Exercise prompt: Rewrite the lines from the one with "Click the 638 dimension near the kitchen" up to and including the one with "pyautogui.click(x=960, y=664)", switching "teapot" to "kettle" and leaving everything else as it is.

Input:
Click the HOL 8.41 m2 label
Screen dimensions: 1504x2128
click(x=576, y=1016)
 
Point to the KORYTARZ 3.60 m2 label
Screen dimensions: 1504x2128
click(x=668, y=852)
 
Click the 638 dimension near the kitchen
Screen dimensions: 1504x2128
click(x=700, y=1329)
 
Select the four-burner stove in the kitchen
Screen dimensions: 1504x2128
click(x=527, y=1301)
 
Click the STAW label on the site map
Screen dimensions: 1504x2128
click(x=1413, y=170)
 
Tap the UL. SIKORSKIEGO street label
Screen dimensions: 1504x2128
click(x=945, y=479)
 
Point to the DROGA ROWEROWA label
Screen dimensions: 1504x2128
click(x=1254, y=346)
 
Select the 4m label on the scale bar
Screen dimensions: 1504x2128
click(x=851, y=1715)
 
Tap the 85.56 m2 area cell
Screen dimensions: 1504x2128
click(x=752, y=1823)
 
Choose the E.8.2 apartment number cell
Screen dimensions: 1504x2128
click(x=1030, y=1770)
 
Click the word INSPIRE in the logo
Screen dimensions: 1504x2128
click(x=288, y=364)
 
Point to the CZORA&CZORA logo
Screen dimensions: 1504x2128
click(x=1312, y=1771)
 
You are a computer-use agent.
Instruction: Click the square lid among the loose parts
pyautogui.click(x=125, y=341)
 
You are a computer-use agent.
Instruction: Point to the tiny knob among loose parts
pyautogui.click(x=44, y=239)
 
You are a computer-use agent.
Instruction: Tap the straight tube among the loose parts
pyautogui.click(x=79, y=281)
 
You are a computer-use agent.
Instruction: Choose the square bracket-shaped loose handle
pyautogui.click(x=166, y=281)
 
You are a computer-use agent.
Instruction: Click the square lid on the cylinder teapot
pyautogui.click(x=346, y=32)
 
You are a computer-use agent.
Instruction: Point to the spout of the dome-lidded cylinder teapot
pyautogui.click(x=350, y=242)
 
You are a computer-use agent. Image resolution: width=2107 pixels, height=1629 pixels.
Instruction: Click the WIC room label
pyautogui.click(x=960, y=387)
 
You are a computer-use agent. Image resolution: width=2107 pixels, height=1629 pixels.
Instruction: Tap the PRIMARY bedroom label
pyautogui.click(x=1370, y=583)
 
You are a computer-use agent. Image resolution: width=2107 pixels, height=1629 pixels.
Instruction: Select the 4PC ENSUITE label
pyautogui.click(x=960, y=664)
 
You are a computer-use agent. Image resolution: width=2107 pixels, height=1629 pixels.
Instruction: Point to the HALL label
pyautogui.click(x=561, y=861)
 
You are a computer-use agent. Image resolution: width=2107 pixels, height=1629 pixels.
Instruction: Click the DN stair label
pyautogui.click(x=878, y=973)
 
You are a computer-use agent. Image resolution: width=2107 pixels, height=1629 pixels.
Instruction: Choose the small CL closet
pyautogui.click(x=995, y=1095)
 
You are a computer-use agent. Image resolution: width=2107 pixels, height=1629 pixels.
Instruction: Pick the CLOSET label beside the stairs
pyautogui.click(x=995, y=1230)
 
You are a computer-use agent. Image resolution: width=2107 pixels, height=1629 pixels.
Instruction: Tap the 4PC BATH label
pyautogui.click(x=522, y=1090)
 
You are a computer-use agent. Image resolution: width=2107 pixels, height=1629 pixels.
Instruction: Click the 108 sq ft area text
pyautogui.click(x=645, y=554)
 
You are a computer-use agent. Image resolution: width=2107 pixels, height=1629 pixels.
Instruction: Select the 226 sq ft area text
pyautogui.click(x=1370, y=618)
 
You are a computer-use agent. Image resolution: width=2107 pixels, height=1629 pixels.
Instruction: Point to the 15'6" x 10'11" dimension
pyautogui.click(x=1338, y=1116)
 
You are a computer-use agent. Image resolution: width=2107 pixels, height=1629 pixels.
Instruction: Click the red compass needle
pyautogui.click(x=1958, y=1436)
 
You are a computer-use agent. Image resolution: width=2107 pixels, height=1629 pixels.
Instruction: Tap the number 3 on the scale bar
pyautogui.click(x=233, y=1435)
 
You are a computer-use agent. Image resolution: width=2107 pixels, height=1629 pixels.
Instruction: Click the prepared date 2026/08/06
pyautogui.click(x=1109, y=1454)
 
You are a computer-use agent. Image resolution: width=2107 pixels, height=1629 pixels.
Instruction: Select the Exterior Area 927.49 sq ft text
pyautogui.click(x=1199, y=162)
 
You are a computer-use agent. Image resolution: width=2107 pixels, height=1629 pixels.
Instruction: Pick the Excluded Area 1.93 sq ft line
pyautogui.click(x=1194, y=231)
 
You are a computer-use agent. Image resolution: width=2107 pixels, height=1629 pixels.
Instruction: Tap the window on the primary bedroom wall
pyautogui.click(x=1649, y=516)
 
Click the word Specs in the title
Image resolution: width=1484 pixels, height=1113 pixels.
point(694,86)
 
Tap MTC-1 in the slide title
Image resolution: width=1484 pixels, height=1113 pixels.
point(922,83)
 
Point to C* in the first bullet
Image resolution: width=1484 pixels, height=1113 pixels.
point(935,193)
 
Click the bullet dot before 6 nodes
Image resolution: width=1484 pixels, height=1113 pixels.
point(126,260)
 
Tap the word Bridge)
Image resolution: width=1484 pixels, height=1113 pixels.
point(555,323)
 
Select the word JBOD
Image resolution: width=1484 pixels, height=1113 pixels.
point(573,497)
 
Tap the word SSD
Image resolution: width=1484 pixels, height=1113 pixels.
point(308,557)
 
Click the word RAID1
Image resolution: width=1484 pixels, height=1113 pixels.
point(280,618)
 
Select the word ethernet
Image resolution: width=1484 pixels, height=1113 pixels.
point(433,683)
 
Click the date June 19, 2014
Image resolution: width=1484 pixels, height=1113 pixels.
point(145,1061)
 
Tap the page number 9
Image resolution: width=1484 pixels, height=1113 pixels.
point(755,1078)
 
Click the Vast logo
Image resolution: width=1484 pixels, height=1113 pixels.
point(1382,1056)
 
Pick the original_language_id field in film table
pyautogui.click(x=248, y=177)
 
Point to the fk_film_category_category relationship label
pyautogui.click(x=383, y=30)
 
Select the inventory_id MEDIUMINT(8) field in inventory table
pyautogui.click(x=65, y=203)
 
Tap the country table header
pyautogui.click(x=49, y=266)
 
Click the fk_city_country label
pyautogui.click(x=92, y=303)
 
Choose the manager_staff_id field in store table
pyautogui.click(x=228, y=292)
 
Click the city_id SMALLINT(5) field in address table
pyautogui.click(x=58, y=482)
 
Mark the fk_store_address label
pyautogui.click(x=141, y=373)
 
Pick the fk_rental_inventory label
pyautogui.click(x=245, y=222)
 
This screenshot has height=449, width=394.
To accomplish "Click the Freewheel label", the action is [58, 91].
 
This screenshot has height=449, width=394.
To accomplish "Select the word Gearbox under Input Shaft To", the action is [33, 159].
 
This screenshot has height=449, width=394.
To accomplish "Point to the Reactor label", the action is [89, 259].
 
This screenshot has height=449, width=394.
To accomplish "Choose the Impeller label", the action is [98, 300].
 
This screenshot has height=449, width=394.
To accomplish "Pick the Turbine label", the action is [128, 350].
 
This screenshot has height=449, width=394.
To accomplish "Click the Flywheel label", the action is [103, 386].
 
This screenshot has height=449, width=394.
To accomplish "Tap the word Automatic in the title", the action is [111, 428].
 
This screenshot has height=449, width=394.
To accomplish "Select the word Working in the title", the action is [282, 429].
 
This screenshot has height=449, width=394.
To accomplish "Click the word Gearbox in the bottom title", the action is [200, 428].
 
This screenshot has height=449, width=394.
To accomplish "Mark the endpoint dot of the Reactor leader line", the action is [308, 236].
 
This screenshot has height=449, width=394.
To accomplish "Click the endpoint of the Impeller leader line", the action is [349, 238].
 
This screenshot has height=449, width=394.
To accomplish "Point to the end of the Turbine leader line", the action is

Exercise result:
Click the 638 dimension near the kitchen
Screen dimensions: 1504x2128
click(x=700, y=1329)
 
Select the four-burner stove in the kitchen
Screen dimensions: 1504x2128
click(x=527, y=1301)
 
Click the STAW label on the site map
Screen dimensions: 1504x2128
click(x=1413, y=170)
 
Tap the UL. SIKORSKIEGO street label
Screen dimensions: 1504x2128
click(x=945, y=479)
 
Point to the DROGA ROWEROWA label
Screen dimensions: 1504x2128
click(x=1254, y=346)
 
Select the 4m label on the scale bar
Screen dimensions: 1504x2128
click(x=851, y=1715)
 
Tap the 85.56 m2 area cell
Screen dimensions: 1504x2128
click(x=752, y=1823)
 
Choose the E.8.2 apartment number cell
Screen dimensions: 1504x2128
click(x=1030, y=1770)
 
Click the word INSPIRE in the logo
Screen dimensions: 1504x2128
click(x=288, y=364)
 
Point to the CZORA&CZORA logo
Screen dimensions: 1504x2128
click(x=1312, y=1771)
 
You are a computer-use agent.
Instruction: Click the square lid among the loose parts
pyautogui.click(x=125, y=341)
 
You are a computer-use agent.
Instruction: Point to the tiny knob among loose parts
pyautogui.click(x=44, y=239)
 
You are a computer-use agent.
Instruction: Tap the straight tube among the loose parts
pyautogui.click(x=79, y=281)
 
You are a computer-use agent.
Instruction: Choose the square bracket-shaped loose handle
pyautogui.click(x=166, y=281)
 
You are a computer-use agent.
Instruction: Click the square lid on the cylinder kettle
pyautogui.click(x=346, y=32)
 
You are a computer-use agent.
Instruction: Point to the spout of the dome-lidded cylinder kettle
pyautogui.click(x=350, y=242)
 
You are a computer-use agent. Image resolution: width=2107 pixels, height=1629 pixels.
Instruction: Click the WIC room label
pyautogui.click(x=960, y=387)
 
You are a computer-use agent. Image resolution: width=2107 pixels, height=1629 pixels.
Instruction: Tap the PRIMARY bedroom label
pyautogui.click(x=1370, y=583)
 
You are a computer-use agent. Image resolution: width=2107 pixels, height=1629 pixels.
Instruction: Select the 4PC ENSUITE label
pyautogui.click(x=960, y=664)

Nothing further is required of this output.